▶ _Problem to work on_
Reproduce every one of the following records word for word, keeping each line as it stands.

▶ _Data for this task_
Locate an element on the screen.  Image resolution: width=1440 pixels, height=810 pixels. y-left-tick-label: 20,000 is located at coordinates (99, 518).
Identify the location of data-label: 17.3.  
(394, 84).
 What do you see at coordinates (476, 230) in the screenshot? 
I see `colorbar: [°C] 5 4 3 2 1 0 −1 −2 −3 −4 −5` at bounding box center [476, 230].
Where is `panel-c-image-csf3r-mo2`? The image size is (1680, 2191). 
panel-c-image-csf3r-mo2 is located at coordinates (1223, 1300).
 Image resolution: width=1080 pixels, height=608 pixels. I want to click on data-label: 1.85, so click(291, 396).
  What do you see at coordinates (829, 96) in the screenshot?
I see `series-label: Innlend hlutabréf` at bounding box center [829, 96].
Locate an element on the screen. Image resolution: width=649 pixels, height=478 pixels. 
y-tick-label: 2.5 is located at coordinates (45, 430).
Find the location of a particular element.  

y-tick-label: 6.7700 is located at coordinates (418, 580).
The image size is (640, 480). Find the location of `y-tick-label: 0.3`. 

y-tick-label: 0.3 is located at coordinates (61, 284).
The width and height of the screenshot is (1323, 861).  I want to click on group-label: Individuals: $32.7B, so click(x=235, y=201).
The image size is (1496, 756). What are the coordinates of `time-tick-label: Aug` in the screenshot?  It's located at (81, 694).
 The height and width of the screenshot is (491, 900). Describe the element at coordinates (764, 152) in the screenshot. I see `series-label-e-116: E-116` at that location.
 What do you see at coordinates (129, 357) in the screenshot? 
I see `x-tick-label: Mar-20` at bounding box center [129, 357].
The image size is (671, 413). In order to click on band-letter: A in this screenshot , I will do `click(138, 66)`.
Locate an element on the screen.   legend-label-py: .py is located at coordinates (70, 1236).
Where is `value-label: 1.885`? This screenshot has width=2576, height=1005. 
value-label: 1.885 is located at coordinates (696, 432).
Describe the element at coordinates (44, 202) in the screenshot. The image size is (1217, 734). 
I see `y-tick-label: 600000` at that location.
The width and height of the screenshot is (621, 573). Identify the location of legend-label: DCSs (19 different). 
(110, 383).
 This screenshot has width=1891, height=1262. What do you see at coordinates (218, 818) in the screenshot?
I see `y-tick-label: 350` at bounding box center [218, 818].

▶ _Response to this exercise_
Locate an element on the screen.  Image resolution: width=1440 pixels, height=810 pixels. y-left-tick-label: 20,000 is located at coordinates (99, 518).
Identify the location of data-label: 17.3.  
(394, 84).
 What do you see at coordinates (476, 230) in the screenshot? 
I see `colorbar: [°C] 5 4 3 2 1 0 −1 −2 −3 −4 −5` at bounding box center [476, 230].
Where is `panel-c-image-csf3r-mo2`? The image size is (1680, 2191). 
panel-c-image-csf3r-mo2 is located at coordinates (1223, 1300).
 Image resolution: width=1080 pixels, height=608 pixels. I want to click on data-label: 1.85, so click(291, 396).
  What do you see at coordinates (829, 96) in the screenshot?
I see `series-label: Innlend hlutabréf` at bounding box center [829, 96].
Locate an element on the screen. Image resolution: width=649 pixels, height=478 pixels. 
y-tick-label: 2.5 is located at coordinates (45, 430).
Find the location of a particular element.  

y-tick-label: 6.7700 is located at coordinates (418, 580).
The image size is (640, 480). Find the location of `y-tick-label: 0.3`. 

y-tick-label: 0.3 is located at coordinates (61, 284).
The width and height of the screenshot is (1323, 861).  I want to click on group-label: Individuals: $32.7B, so click(x=235, y=201).
The image size is (1496, 756). What are the coordinates of `time-tick-label: Aug` in the screenshot?  It's located at (81, 694).
 The height and width of the screenshot is (491, 900). Describe the element at coordinates (764, 152) in the screenshot. I see `series-label-e-116: E-116` at that location.
 What do you see at coordinates (129, 357) in the screenshot? 
I see `x-tick-label: Mar-20` at bounding box center [129, 357].
The image size is (671, 413). In order to click on band-letter: A in this screenshot , I will do `click(138, 66)`.
Locate an element on the screen.   legend-label-py: .py is located at coordinates (70, 1236).
Where is `value-label: 1.885`? This screenshot has width=2576, height=1005. 
value-label: 1.885 is located at coordinates (696, 432).
Describe the element at coordinates (44, 202) in the screenshot. The image size is (1217, 734). 
I see `y-tick-label: 600000` at that location.
The width and height of the screenshot is (621, 573). Identify the location of legend-label: DCSs (19 different). 
(110, 383).
 This screenshot has width=1891, height=1262. What do you see at coordinates (218, 818) in the screenshot?
I see `y-tick-label: 350` at bounding box center [218, 818].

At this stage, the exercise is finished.